For seven years this petition filtered through the appropriate channels until, in July 1839, Havelock’s request led to liberty of worship for the whole British Army.
In spite of all the prejudice against him, Havelock steadily progressed, as his courage and military acumen became evident. It was his habit to preserve a time for Bible reading and prayer at the start of the day, on operations as well as at home.
At Jalalabad, during the Afghan War in 1841, with possible disaster impending, Havelock was asked by his former Commanding Officer to take the morning service.
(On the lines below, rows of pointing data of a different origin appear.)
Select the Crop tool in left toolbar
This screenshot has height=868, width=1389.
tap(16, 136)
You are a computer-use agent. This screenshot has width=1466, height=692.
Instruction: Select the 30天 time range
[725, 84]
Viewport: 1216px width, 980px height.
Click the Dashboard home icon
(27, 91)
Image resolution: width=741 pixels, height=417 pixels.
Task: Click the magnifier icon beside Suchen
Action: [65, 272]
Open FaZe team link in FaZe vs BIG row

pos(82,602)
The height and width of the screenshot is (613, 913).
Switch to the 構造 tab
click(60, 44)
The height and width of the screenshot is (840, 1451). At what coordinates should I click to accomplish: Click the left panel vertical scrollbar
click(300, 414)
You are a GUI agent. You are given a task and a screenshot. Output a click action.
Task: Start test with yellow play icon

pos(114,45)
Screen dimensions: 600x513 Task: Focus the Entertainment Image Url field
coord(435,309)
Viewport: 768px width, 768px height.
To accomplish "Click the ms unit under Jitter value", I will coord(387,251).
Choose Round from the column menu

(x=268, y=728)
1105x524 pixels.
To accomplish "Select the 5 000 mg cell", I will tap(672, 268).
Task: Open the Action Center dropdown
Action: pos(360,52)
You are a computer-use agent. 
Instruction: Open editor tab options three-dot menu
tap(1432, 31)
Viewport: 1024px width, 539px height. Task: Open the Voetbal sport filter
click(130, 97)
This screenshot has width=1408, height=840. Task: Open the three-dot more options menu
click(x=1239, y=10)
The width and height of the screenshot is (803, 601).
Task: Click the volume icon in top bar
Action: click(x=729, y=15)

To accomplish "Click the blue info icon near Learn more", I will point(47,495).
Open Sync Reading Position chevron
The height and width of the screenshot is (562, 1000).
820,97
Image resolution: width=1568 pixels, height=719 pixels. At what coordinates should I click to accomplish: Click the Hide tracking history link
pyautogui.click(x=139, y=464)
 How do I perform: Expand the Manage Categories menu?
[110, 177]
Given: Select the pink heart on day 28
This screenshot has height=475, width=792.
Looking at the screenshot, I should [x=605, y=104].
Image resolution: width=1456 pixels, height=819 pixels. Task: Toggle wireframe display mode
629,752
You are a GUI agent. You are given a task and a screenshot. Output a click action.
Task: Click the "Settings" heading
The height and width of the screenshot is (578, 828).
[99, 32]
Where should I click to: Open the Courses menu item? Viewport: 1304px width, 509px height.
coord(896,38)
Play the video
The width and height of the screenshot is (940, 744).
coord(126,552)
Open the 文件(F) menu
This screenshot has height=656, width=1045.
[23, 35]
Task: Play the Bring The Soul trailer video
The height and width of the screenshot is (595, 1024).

Captain Thomas Seaton wrote of his experience that day:
‘Everyone came as usual, with sword and pistol or musket and bayonet, and sixty rounds in pouch ready at a moment’s notice to march to battle. To me it was an affecting sight to see those great rough fellows of the 13th, with their heads bowed, humbly confessing their sins before God, and acknowledging their dependence on his goodness and mercy’.
Hope in God
In his clear, rather abrupt voice, Havelock read Psalm 46: ‘God is our hope and strength, a very present help in trouble. Therefore will we not fear … The Lord of hosts is with us: the God of Jacob is our refuge. Be still then and know that I am God: I will be exalted among the heathen, and I will be exalted in the earth.’
Eleven weeks later the Afghan army was routed and Havelock recorded: ‘I felt that the Lord Jesus was at my side’. To the end of his life he observed the anniversary of this ‘crowning mercy’.
Another who made Havelock’s acquaintance at this time was Henry Lawrence, later Resident in Lucknow. They shared a common faith in Christ. Lawrence wrote:
‘I went to Havelock’s chapel yesterday evening. He had about forty soldiers and ten or twelve officers. He prayed extemporarily, read a few verses, sang two hymns, and read a sermon on faith, hope and charity … I went home with him to his tent, and sat for a couple of hours … He reads and prays much as if on parade, but he is a good man and a good soldier. I have never heard either doubted’.
Fifteen years later, now aged 51 and with 22 battles behind him, Havelock was appointed Deputy Adjutant General in Bombay. Previously, his name had been deliberately suppressed in promotion lists, until Lord Hardinge, the Governor General, intervened with the Duke of Wellington.
It may have been then that Hardinge, waving goodbye to the little grey-haired colonel, uttered his famous phrase: ‘Every inch a soldier, and every inch a Christian’. Later Hardinge was to say to Hannah:
‘If there is an officer of the Army who on his own account could dispense with the glory of seeking further opportunities of making you a widow, your husband is the man — for he has done more, seen more and been shot at more than any man of his rank’.
Not least of Havelock’s worries at this time was the extravagant conduct of his rebellious and unregenerate son. This may well have contributed to his breakdown in health, which necessitated his return to England in 1849 after twenty-six years of continuous service in India.
He was apparently a broken and feeble old man. But two years later, his health wonderfully recovered, and encouraged by his second son’s conversion, Havelock was able to return to India.
For family and financial reasons, Hannah was unable to accompany him. Professionally, he could see nothing ahead but a few more years of dull, routine service before retirement. He would have been amazed to know that in less than six years he would be world-famous. God was about to match the moment with his man, for ‘God was with him’.